Saturday, March 8, 2025

Godspeed Olive Sturgess

Former actress Olive Sturgess died on February 19 2025 in Ocean Falls, British Columbia at the age of 91. She had lost the home she had owned for 60 years in the Pacific Palisades fire, but died of natural causes. She played Bob's nephew Chuck MacDonald's girlfriend Carol on The Bob Cummings Show and guest starred on many television Westerns. Among her movies roles was .  the daughter of Vincent Price's character in The Raven (1963).

Olive Sturgess was born on October 8 1933 in Ocean Falls, British Columbia. Her father, Leonard Sturgess, hosted his own radio show. As a youngster she took both piano and ballet lessons  She also It was seeing Mary Martin played Peter Pan on stage that convinced her to take up acting. Her family moved to California in 1954.

Olive Sturgess attended Whittier College, and also acted at the Beverly Hills Playhouse. It was at this time that she was discovered by Hank Garson, who wrote radio shows at CBS. She was signed to a contract with Universal-International. At Universal-International not only was she given vice and dancing lessons, but she was also taught fencing, firing guns, and horseback riding Miss Sturgess grew to love horseback riding, and became proficient enough in it to participate in rodeos.

Olive Sturgess made her film debut in the theatrical short "Leave It to Harry" in 1954. She made her television debut in 1955 in an episode of Studio 57. In the Fifties she played the recurring role of  Carol, Chuck's girlfriend, on The Bob Cummings Show. Later in the decade and in the early Sixties, she played twins May and June McBean on the Western TV show The Tall Man. She guest starred on the shows Shower of Stars, The Millionaire, The People's Choice, Front Row Center, The Red Skelton Show, Four Star Jubilee, Telephone Time, Casablanca, Producer's Showcase, Lux Video Theatre, Crusader, Matinee Theatre, West Point. Wire Service, Strange Stories, The Alcoa Hour, Goodyear Television Playhouse, Tales of Wells Fargo, Perry Mason, Cheyenne, Panic!, Sugarfoot, Studio One, The Further Adventures of Ellery Queen, U..S. Marshal, Westinghouse Desilu Playhouse, The Texan, General Electric Theatre, Rawhide, Have Gun--Will Travel, Lawman, Buckskin, Schlitz Playhouse of Stars, Laramie, The Donna Reed Show, Philip Marlowe, Johnny Midnight, The Man and the Challenge, Wagon Train, Mr. Garland, Hawaiian Eye, and The Rebel. She appeared in the films Lady Godiva of Coventry (1955) and The Kettles in the Ozarks (1956).

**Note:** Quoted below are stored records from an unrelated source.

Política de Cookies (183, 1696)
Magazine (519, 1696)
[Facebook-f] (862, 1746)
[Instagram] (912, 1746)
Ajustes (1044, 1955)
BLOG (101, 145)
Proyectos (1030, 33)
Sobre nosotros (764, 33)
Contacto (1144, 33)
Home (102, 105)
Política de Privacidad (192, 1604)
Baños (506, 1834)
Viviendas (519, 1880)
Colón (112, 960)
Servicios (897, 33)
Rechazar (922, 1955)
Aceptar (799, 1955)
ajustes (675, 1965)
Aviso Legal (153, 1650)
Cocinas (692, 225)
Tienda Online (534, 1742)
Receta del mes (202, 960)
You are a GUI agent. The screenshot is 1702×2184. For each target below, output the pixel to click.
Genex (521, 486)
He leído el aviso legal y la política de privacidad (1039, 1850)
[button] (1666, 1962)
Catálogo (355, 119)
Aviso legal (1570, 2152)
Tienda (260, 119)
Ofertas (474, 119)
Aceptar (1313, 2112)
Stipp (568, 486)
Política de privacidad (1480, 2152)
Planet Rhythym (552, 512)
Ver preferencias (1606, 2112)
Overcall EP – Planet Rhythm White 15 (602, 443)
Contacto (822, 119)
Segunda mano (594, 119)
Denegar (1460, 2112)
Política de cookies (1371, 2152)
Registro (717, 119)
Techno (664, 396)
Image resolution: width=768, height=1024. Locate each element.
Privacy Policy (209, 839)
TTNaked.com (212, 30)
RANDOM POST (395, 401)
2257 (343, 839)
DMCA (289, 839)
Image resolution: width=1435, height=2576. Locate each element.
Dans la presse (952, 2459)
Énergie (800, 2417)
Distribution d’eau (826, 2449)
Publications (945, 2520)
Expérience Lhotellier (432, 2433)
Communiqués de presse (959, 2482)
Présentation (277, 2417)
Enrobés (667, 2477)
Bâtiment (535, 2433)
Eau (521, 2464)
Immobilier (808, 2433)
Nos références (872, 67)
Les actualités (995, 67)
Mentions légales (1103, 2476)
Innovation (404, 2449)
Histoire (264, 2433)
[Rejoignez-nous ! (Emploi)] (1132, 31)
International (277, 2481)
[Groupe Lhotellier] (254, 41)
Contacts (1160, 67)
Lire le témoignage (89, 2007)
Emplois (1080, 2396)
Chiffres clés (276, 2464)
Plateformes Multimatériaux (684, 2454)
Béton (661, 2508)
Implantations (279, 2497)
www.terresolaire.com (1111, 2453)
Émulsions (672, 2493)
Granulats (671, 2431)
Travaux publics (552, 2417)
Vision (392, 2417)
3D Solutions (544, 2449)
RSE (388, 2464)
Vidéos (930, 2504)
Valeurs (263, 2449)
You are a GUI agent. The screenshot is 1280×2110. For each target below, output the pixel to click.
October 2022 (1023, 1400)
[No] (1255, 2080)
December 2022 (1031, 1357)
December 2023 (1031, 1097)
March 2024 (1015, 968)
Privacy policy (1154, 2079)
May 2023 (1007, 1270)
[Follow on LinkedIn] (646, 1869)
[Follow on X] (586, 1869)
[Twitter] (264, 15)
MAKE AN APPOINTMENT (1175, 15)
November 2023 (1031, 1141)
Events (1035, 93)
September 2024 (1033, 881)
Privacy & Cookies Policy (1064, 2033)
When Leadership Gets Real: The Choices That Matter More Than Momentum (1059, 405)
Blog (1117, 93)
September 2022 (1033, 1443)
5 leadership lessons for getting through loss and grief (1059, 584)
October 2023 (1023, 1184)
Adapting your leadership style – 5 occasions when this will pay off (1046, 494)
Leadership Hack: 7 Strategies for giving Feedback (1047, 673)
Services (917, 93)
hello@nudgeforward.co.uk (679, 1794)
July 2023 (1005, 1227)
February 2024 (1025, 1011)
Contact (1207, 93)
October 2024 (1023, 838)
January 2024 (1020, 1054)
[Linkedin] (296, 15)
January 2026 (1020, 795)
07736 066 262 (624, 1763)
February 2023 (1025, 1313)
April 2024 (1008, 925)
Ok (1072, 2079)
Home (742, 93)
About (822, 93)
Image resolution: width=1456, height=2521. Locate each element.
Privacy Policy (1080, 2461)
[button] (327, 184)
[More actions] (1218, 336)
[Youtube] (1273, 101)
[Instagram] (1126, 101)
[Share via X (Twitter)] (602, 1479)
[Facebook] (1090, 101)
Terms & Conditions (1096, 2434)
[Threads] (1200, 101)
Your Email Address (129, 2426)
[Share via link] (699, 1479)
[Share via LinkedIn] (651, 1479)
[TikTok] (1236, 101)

In the Sixties Olive Sturgess continued to appear on the TV show The Tall Man. She appeared in two episodes of the horror/suspense anthology Thriller. This led her being cast as Estelle Craven in The Raven (1963). She guest starred on the TV shows The Rebel, The Jack Benny Program, Bronco, Bringing Up Buddy, Westinghouse Preview Theatre, Whispering Smith, Maverick, Outlaws, Checkmate, The Wide Country, Make Room for Daddy, Destry, Petticoat Junction, The Virginian, Dr. Kildare, Bonanza, The Girl from U.N.C.L.E., and Ironside. She appeared in the movies Requiem for a Gunfighter.

Olive Sturgess's last on-screen appearance was in two episodes of The Rookies, playing a different character in each one.

If Olive Sturgess was prolific in American television in the Fifties and Sixties, it wasn't simply because she was pretty and fresh-faced. It wasn't even because she knew how to ride a horse and shoot a gun. It was because she could play a wide variety of parts convincingly. Carol on The Bob Cumming Show was very much a Mid-Century ingenue, sweet and wholesome, but she also played hillbillies May and June on The Tall Man. In the Thriller episode "The Closed Cabinet" she played a young American woman investigating a mysterious cabinet that may responsible for a curse on a British family. In the Maverick episode "The Golden Fleecing' she played a young Quaker woman. Of course, Miss Sturgess may be best known as Estelle in The Raven, the headstrong daughter of wizard Dr. Erasmus Craven. Olive Sturgess could play a number of roles and she played all of them well.